The date September 11, 2001 will forever live in the minds of Americans and forever be cemented in history. On that morning, 19 members of the radical Islamic terrorist coalition Al-Qaeda hijacked four airliners and flew them to specially designated targets in the United States.
Within 20 minutes of each other, two of the airplanes slammed into the Twin Towers of the World Trade Center in New York City, with both towers collapsing in quick succession shortly after. One hour later, another airplane hit the Pentagon in Washington D.C. The fourth aircraft, United Airlines Flight 93, with a planned target of either the White House or Camp David, crashed in a rural area near the town of Shanksville, Pennsylvania after its crew and passengers rallied against their hijackers and attempted to regain control of the aircraft.
By the end of the day, according to the 9/11 article on the History website, a total of 2,996 people were dead in the largest foreign attack on United States soil since the attack on Pearl Harbor in 1941. 2,763 were killed in New York City, including 400 firefighters, paramedics, police officers, and port authority employees. At the Pentagon, the result was 249 killed, along with the 44 passengers and crew of Flight 93.
September 11, 2021 marked the 20th anniversary of the attack, which has become known simply as “9/11.” While most students currently attending Greensboro College were infants or young children on 9/11, there are faculty and staff still working at the college who were here on that day. They all tell different stories of where they were when they first heard and what their initial thoughts were. Even so, they all expressed feelings of shock, horror, fear, and uncertainty for the future.
Yet, the events of 9/11 also hit much closer to Greensboro than most know. As a stewardess aboard Flight 93, Sandy Waugh Bradshaw called the Gate City her home, having worked for United Airlines for 11 years. In a phone call with her husband, from the Flight 93 Friends website, Bradshaw explained that she had snuck into the plane’s galley and was filling pitchers with boiling water in preparation for the revolt, saying before hanging up, “Everyone’s running to first class. I’ve got to go.”

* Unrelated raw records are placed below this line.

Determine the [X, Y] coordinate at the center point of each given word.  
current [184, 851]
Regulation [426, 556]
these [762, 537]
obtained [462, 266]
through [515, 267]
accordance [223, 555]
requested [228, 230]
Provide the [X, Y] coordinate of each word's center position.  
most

Recovered amongst the charred remains of the aircraft was Bradshaw’s flight handbook, severely burned by jet fuel. Today, that handbook has been preserved and is on display at the Greensboro History Museum.

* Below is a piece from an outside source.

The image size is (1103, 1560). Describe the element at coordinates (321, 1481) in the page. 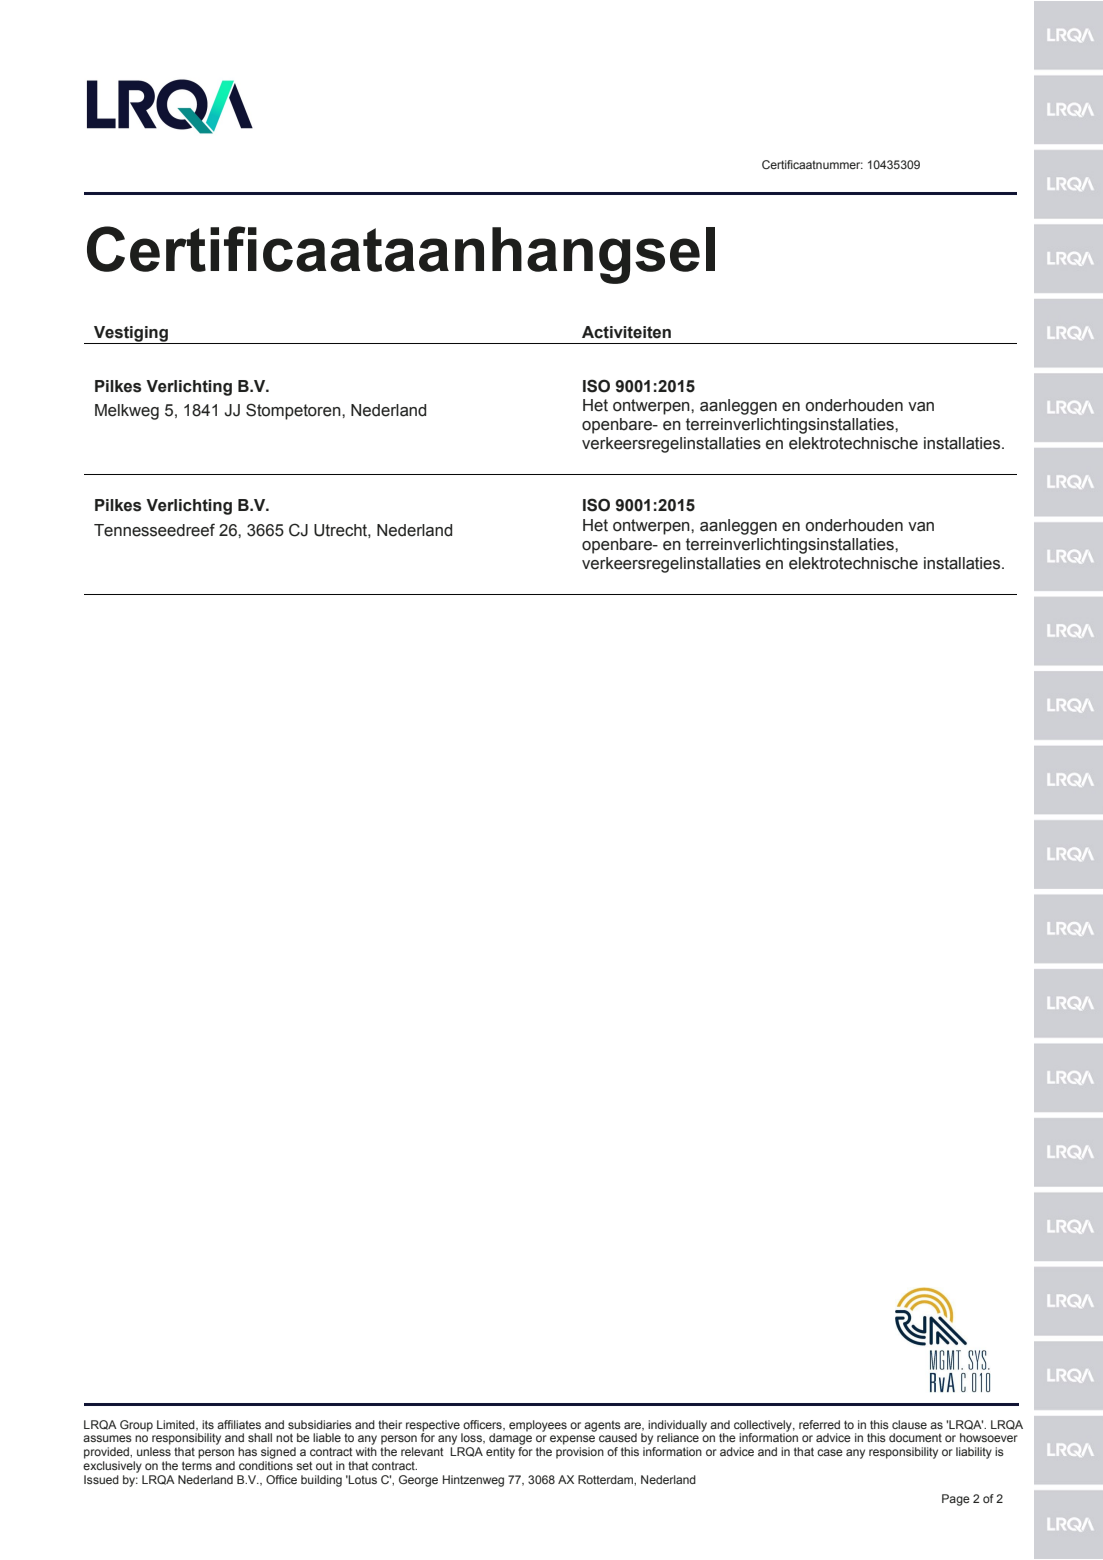

I see `building` at that location.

According to the 9/11 Memorial website, for the anniversary, at the site the towers once stood, a commemoration was held where family members of the deceased read the names of those who were killed in the attack. It also included six minutes of silence at the times the planes struck the towers, Pentagon, and Pennsylvania. Along with this, there was a citywide commemoration at galleries and museums around New York City. At sundown, the memorial began its “Tribute of Light”, where two spotlights shone up into the sky at the spots where the towers stood.
The hope of these commemorations is to not only remember that terrible day. But to also rejuvenate a spirit of “9/12”, the day after the attack, where Americans came together in hope and compassion for what had happened in the aftermath. This is something that will hopefully be felt not only by New Yorkers, but throughout the nation. As President Bush said that night in a live broadcast, “These acts shatter steel, but they cannot dent the steel of American resolve.”